Models for species-detection data collected along transects in the presence of abundance-induced heterogeneity and clustering in the detection process

1. Models have been devised previously that allow the estimation of abundance from detection data of unmarked individuals while accounting for imperfect detection, but these are restricted to models for discrete sampling protocols, i.e. replicated detection/non-detection or count data. Furthermore, these models assume that the detections from each individual are independent; however, there are cases in which this assumption is likely to be violated. For example, in surveys along transects, clustering in the signs left by each individual could be expected. 2. Here, we propose models to estimate abundance from species-detection data collected continuously along transects considering two cases: (i) independent detections and (ii) clustering within the detections of each individual. We account for clustering by describing the detection process as a Markov-modulated Poisson process. We study the properties of the estimators via simulation, assessing the impact of unmodelled detection clustering. 3. We show that bias may be induced in the estimator of abundance if clustering in individual detections is not accounted for and how an estimator with better coverage properties is obtained if clustering is modelled. We demonstrate that both abundance and the clustering pattern can be well estimated simultaneously, given enough data. 4. To illustrate our approach, we fit the models to tiger pugmark detection data from transect surveys in Kerinci Seblat National Park in Sumatra.

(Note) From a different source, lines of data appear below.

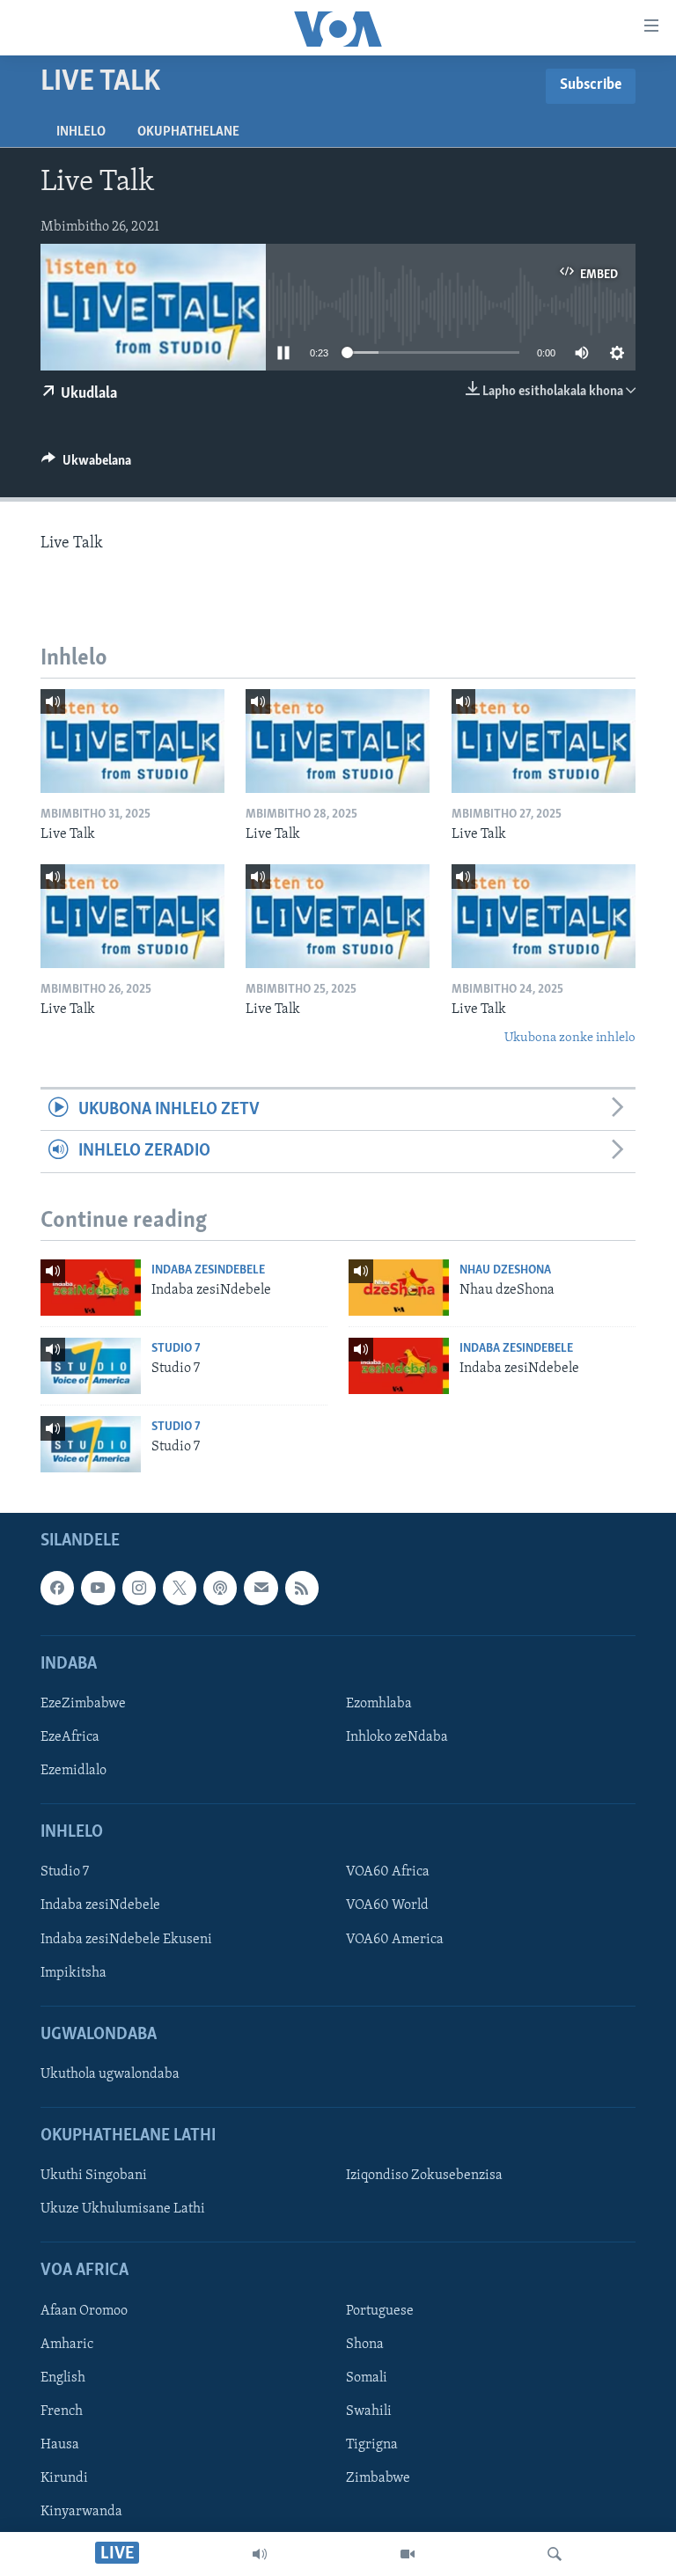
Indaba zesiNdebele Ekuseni (126, 1940)
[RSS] (302, 1587)
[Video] (407, 2554)
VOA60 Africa (388, 1873)
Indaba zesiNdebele (208, 1270)
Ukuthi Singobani (93, 2176)
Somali (366, 2378)
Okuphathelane (188, 132)
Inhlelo (81, 132)
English (62, 2378)
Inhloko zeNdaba (397, 1737)
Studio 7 (176, 1348)
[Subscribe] (260, 1587)
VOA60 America (395, 1940)
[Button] (86, 464)
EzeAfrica (69, 1737)
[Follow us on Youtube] (97, 1587)
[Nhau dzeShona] (399, 1287)
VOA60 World (387, 1906)
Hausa (59, 2445)
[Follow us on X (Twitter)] (179, 1587)
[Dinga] (554, 2554)
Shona (365, 2344)
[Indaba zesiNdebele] (90, 1287)
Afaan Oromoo (84, 2311)
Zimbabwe (378, 2478)
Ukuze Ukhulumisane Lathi (122, 2210)
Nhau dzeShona (505, 1270)
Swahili (369, 2411)
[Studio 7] (90, 1366)
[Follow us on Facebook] (57, 1587)
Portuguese (380, 2311)
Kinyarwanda (81, 2512)
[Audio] (259, 2554)
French (61, 2411)
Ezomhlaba (379, 1704)
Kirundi (64, 2478)
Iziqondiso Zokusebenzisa (424, 2176)
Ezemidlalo (73, 1771)
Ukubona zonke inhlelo (570, 1038)
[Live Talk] (132, 741)
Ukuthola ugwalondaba (110, 2074)
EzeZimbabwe (83, 1704)
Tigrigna (372, 2445)
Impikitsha (73, 1973)
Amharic (66, 2344)
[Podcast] (220, 1587)
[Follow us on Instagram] (139, 1587)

The analysis suggested strong abundance-induced heterogeneity in detections when clustering was disregarded, but the evidence reduced drastically when clustering was accounted for. This example illustrates how unmodelled clustering can affect the estimation of abundance. 5. Estimates of abundance need to be reliable to ensure that conservation and management interventions are not misguided. Provided certain model assumptions are met, abundance can be estimated from detection data of unmarked individuals. This requires an adequate description of the detection process, or otherwise, bias may be induced in the abundance estimator. The models and discussion provided here deal with the issue of clustering within the detections of individuals and are of relevance for ecologists interested in methodological developments for the estimation of animal abundance.